[Exercise]:
Do these statements agree with the medical speech translation text below? Answer yes or no for each, and quote the words of the text that decide it.
(a) The speech data used for MultiMed-ST has a total duration of 150 hours.
(b) Existing publicly available medical machine translation datasets include speech recordings.
(c) Four human annotators corrected and cross-verified the translations.

Effective communication between healthcare providers and patients serves as the foundation of quality medical care. However, linguistic barriers frequently hinder this communication, especially in multicultural and multilingual settings. These barriers can lead to misdiagnoses, improper treatment, and diminished patient satisfaction, ultimately compromising the overall quality of care.

Medical speech translation (ST) aims to bridge these linguistic divides by enabling real-time communication between speakers of different languages. The demand for medical ST has grown significantly with increasing globalization of healthcare. Whether addressing the needs of immigrant populations, international patients seeking specialized treatments, or global health crises requiring cross-border collaboration, these technologies have the potential to transform how medical professionals deliver care.

Despite the emergence of large-scale pre-trained models adaptable to domain-specific tasks, medical ST research has been hindered by the scarcity of publicly available datasets and models, largely due to privacy concerns. Existing publicly available medical machine translation (MT) datasets are text-only, relatively small, and crawled from the internet, lacking the necessary quality and diversity for developing robust medical ST systems. The VietMed Dataset represents one of the few high-quality resources for medical speech recognition, but lacks the translation component essential for multilingual communication.

The MultiMed-ST dataset addresses this gap by providing the first large-scale, high-quality, and diverse dataset for many-to-many multilingual medical ST, supporting five languages: Vietnamese, English, German, French, and Mandarin Chinese (both traditional and simplified).

The MultiMed-ST Dataset: Building a Foundation for Medical Speech Translation

From Speech to Translation: Data Collection and Processing

The speech data for MultiMed-ST was sourced from the medical ASR dataset provided by Le-Duc et al. (2024), used under scientific research license. This dataset comprises manually transcribed recordings of real-world multi-speaker medical conversations across five languages, representing the largest and most diverse medical ASR resource based on total duration (150 hours), recording conditions (10), accents (16), speaking roles (6), unique medical terms, and inclusion of all ICD-10 codes.

MFCC visualization. The computation of MFCCs begins by dividing the original waveform into overlapping 20ms frames.

Rigorous Annotation: Ensuring Translation Quality

The data underwent a meticulous annotation process. Initially, the source language content was translated into target languages using the Gemini Large Language Model (LLM). Following this automated phase, five human annotators manually corrected and cross-verified all translations based on the context of the whole conversation. Only transcripts that received consensus approval from multiple annotators were retained, resulting in 100% inter-annotator agreement.

[Supplied information]:
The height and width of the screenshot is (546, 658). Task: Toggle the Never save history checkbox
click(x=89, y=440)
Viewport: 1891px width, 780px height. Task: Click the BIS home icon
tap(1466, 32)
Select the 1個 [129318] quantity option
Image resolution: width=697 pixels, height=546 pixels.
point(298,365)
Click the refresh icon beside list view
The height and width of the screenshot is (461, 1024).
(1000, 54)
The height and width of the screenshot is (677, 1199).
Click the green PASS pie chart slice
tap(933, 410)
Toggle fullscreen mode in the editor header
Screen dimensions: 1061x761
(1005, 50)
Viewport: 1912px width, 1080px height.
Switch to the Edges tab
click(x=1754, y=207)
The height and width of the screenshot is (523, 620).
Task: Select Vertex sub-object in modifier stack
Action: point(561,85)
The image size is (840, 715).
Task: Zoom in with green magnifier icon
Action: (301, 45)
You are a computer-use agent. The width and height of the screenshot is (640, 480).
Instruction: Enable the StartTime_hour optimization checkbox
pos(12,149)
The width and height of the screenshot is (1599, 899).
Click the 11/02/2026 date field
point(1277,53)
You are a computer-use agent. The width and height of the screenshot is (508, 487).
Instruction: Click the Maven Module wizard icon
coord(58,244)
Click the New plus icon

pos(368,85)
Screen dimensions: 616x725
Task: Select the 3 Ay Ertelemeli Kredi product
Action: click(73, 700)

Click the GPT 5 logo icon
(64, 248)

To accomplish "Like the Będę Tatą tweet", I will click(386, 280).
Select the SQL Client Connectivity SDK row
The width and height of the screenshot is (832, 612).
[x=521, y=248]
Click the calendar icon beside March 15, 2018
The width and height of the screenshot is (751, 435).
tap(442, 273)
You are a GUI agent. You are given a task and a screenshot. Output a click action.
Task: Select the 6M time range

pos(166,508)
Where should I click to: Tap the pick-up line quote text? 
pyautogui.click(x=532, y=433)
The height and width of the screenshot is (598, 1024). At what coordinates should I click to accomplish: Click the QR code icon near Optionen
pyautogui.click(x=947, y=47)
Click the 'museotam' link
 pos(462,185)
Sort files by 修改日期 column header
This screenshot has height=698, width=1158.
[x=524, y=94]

[Completed exercise]:
(a) Yes: "total duration (150 hours)"
(b) No: "Existing publicly available medical machine translation (MT) datasets are text-only"
(c) No: "five human annotators manually corrected and cross-verified all translations"